**Text excerpt**:
14 Valentine's Day activities for Middle School

Valentine’s Day 2023 is fast approaching. Time to open your heart-infused brain for ideas your students can enjoy to celebrate the holiday of affection.

Valentine's Day Activities for Middle School

The celebration of love, the season of feelings: Valentine’s Day.

This holiday is full of forget-me-nots, teddy bears, luxury dinners, and candy hearts. February 14th can be a wonderful day of fun learning activities for middle school students. Decorations that bring the classroom alive, brain teasers about the holiday, and don’t forget the parties with cupcakes. Taking the time to create lessons with the theme of valentines can be a charming experience for students.

What are some good Valentine’s Day activities for middle school?

Here is a list of Valentine’s Day activities and lesson plans that will keep your student’s attention and help them celebrate the holiday with good feelings. Also, middle school students are going through a lot of changes. Having classroom activities and art projects about feelings may help them self-regulate when needed.

1. Writing Lessons

This valentine’s day themed activity will enlighten the kids who like to write and at least engage those who don’t like writing as much. Teaching students how to use themes in their written communication is a skill they can use in many aspects of their lives.

2. Valentine’s Day Card and writing for your loved ones

Help your language arts students express their emotions with this lesson. Seeing who can create meaningful cards is always fun. But this lesson is to help those who don’t know how to say what they want to say. Have them practice their creative writing with a card to a mom, dad, sibling, or grandparent.

3. Would You Rather

The school has changed in many different ways. But one thing that has stayed the same is that students love to play games. Introducing the Valentine’s Day edition of “Would You Rather” to your kids will make for a fun time for your class.

4. Valentine’s Day This or That Game

Here is another game that will make a party more festive. All the students would get a card and compare what they chose with each other, making for stimulating conversation.

5. Valentine’s What’s on your phone

This one is entertaining and a little telling for the older middle and high school students. What will be surprising is what they will have on their social media!

6. Valentine’s Day Trivia

Who doesn’t like trivia? This game can be fun for students and adults.

7. Valentine’s Day Scavenger Hunt

Scavenger hunts can take considerable planning, but students will have a ball when participating. These special hunts can be a classroom or a school-wide activity.

8. Textured Heart Paintings

Plan accordingly, as painting can be a time-intensive endeavor. Once you’re done, the art will make for a stunning bulletin board.

**Written task**:
Reproduce the part of the Valentine's Day activities text that starts at the words "5. Valentine’s What’s" and stops after the words "students and adults.".

**Dataset records**:
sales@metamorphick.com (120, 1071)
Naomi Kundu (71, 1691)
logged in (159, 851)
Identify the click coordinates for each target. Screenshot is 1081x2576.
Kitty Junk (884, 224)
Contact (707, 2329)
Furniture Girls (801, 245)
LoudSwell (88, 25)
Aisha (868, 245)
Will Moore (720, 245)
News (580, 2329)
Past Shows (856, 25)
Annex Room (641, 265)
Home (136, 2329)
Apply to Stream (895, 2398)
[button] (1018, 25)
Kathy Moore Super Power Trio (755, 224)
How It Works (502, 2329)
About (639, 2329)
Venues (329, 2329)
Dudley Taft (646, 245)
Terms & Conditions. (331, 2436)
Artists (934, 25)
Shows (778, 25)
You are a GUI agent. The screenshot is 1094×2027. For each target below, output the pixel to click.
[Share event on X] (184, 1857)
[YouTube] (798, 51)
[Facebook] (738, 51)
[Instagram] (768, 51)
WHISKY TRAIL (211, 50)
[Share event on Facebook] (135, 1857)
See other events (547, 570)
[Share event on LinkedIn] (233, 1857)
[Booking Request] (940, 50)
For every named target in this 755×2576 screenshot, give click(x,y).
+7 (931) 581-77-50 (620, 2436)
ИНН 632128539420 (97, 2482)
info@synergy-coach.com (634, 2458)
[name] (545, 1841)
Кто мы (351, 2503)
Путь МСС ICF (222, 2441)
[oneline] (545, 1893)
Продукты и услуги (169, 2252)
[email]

**Worked solution**:
5. Valentine’s What’s on your phone

This one is entertaining and a little telling for the older middle and high school students. What will be surprising is what they will have on their social media!

6. Valentine’s Day Trivia

Who doesn’t like trivia? This game can be fun for students and adults.